◆ **Input material**:
------------------------------------

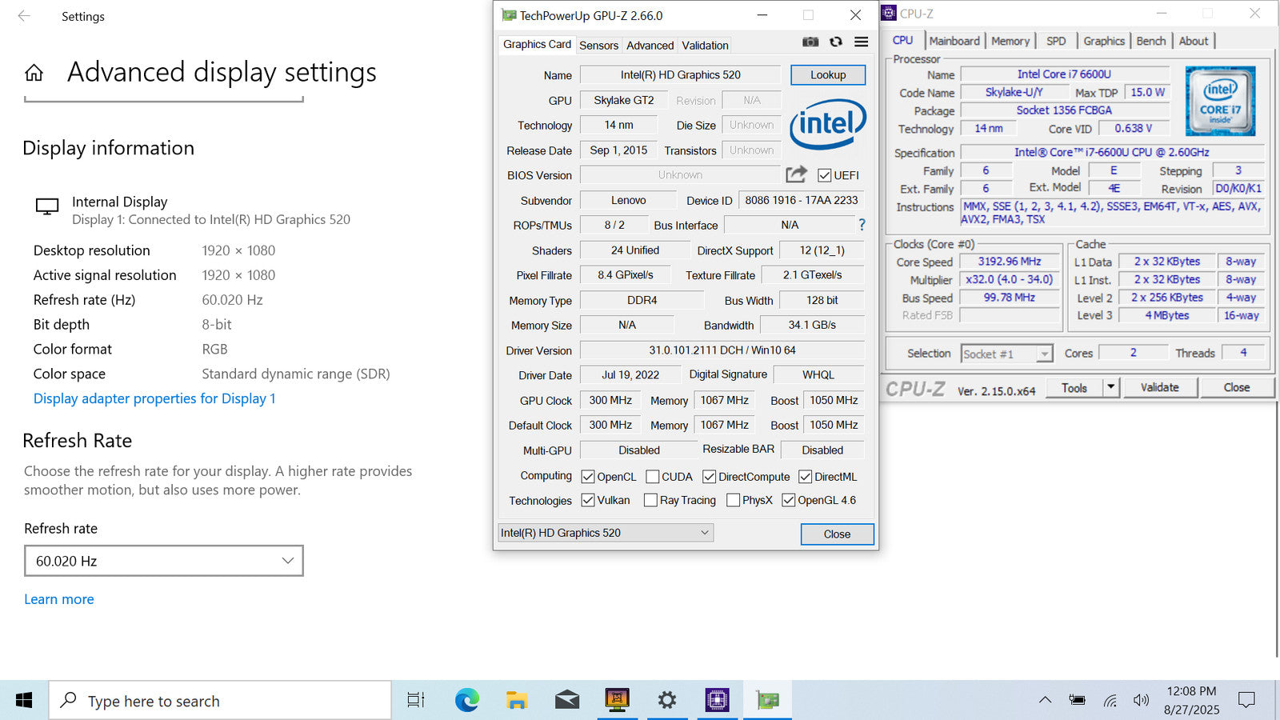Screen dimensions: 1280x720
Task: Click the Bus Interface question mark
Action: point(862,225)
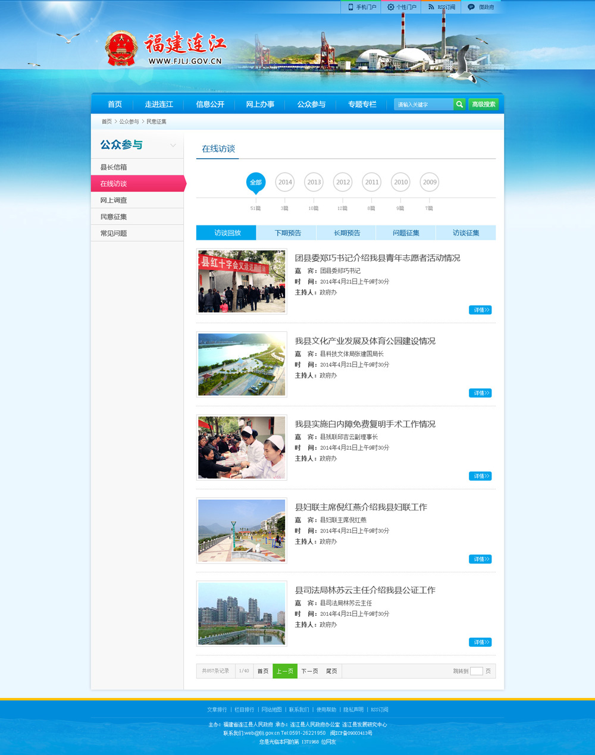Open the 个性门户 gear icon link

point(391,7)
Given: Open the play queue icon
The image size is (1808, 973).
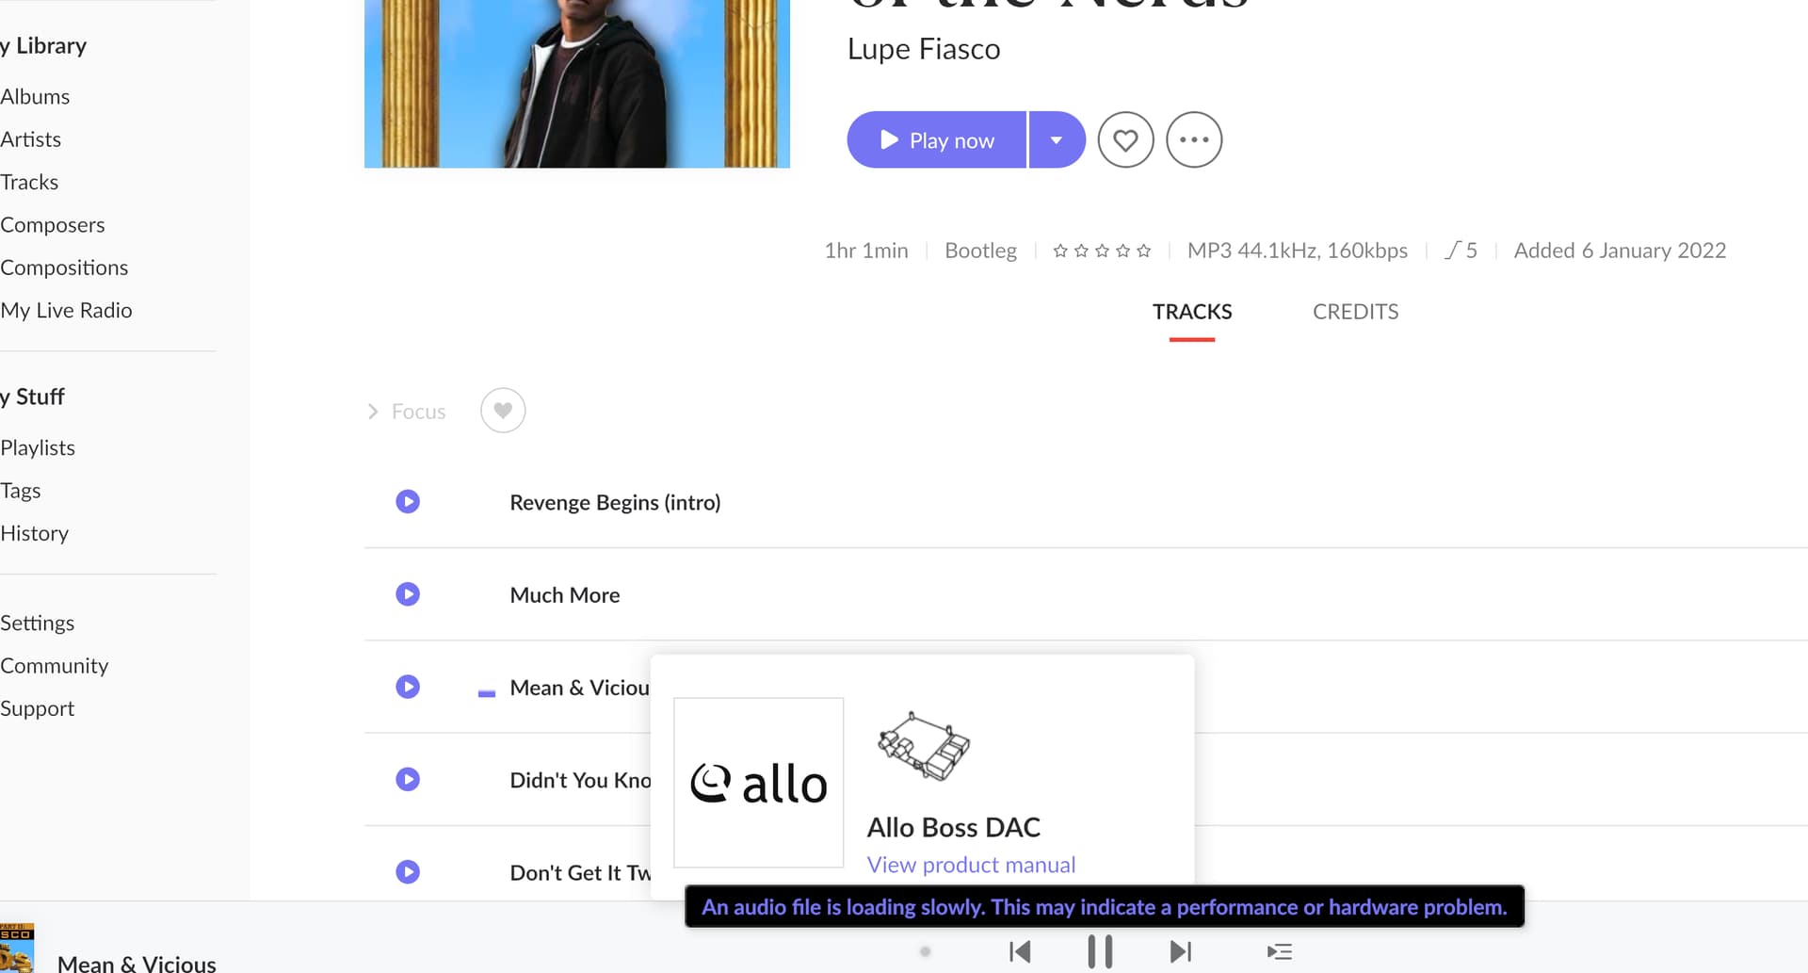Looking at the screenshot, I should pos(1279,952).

------------------------------------

◆ **Exercise directions**: Copy exactly the lines that run from the line containing "Given: Open the play queue icon" to the end of the data, keeping both end lines and dropping every picture.

◆ **Task answer**:
Given: Open the play queue icon
The image size is (1808, 973).
Looking at the screenshot, I should pos(1279,952).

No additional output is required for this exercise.